▶ [What is expected]
Among the entries that follow, the required portion opens with the line containing "Blog (463, 147)" and closes with the line containing "[Show More Social Sharing] (47, 91)". Give that portion again exactly, and nothing else.

▶ [Extracted data]
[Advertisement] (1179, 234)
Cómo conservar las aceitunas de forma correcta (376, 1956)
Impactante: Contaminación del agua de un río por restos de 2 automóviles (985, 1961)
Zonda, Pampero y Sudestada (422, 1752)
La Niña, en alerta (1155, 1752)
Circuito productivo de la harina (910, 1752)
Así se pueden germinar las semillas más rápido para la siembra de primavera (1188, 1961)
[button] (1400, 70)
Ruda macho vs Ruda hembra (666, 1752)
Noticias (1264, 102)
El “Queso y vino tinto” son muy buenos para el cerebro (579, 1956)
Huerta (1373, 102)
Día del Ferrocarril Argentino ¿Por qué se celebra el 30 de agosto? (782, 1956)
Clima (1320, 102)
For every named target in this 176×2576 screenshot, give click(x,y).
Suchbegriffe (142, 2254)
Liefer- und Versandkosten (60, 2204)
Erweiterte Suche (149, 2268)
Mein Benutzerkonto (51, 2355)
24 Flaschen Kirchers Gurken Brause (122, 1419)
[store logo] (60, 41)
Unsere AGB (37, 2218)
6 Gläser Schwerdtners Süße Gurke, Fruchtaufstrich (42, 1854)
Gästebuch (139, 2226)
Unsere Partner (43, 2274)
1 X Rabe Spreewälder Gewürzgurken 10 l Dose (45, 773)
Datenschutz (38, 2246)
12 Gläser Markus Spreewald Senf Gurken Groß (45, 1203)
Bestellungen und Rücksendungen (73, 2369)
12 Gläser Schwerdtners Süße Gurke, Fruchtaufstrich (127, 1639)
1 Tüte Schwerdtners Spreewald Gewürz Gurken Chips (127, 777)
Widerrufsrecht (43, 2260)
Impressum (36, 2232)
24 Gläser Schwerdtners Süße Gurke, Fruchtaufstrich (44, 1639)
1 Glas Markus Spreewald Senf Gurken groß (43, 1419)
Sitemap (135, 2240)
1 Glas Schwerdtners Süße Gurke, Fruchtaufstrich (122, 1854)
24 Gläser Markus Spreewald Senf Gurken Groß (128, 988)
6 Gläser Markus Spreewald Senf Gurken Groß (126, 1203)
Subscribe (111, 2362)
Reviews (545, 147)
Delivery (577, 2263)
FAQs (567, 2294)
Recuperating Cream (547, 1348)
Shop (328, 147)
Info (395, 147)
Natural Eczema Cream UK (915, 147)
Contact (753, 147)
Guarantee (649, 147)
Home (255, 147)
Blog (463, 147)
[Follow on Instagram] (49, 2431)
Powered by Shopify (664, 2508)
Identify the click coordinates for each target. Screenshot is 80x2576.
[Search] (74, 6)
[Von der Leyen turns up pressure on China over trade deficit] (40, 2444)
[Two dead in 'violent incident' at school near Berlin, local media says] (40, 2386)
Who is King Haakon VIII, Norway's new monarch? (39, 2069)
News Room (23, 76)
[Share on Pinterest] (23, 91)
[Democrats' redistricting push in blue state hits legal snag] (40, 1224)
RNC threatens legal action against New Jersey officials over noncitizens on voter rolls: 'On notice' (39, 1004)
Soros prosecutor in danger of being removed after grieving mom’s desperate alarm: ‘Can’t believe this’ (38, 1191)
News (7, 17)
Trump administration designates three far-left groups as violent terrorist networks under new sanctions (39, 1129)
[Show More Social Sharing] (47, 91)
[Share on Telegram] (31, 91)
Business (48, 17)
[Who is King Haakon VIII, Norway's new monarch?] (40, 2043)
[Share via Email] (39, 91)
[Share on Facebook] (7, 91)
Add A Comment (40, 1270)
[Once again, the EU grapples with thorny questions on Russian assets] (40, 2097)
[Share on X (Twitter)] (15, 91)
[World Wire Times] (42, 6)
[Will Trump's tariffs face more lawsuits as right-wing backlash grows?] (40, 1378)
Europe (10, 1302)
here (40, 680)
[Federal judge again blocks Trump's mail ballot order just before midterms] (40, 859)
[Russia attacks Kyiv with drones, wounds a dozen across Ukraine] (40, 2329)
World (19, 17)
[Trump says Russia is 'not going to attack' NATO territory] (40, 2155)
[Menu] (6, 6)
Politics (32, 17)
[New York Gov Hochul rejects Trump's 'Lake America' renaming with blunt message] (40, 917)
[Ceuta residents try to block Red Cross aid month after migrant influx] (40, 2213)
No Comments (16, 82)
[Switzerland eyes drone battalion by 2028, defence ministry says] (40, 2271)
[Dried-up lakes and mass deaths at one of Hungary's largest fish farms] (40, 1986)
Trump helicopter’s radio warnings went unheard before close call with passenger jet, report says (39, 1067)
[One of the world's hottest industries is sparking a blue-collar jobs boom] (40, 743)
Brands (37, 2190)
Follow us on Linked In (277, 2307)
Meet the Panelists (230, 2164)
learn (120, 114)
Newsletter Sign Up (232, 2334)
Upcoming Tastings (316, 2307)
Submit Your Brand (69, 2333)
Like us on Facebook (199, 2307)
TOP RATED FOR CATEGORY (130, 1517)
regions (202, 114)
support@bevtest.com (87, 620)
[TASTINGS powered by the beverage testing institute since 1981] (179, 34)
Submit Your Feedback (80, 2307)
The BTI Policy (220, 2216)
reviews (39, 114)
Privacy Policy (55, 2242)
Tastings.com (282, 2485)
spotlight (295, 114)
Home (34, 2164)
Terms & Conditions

▶ [Answer to this exercise]
Blog (463, 147)
[Follow on Instagram] (49, 2431)
Powered by Shopify (664, 2508)
Identify the click coordinates for each target. Screenshot is 80x2576.
[Search] (74, 6)
[Von der Leyen turns up pressure on China over trade deficit] (40, 2444)
[Two dead in 'violent incident' at school near Berlin, local media says] (40, 2386)
Who is King Haakon VIII, Norway's new monarch? (39, 2069)
News Room (23, 76)
[Share on Pinterest] (23, 91)
[Democrats' redistricting push in blue state hits legal snag] (40, 1224)
RNC threatens legal action against New Jersey officials over noncitizens on voter rolls: 'On notice' (39, 1004)
Soros prosecutor in danger of being removed after grieving mom’s desperate alarm: ‘Can’t believe this’ (38, 1191)
News (7, 17)
Trump administration designates three far-left groups as violent terrorist networks under new sanctions (39, 1129)
[Show More Social Sharing] (47, 91)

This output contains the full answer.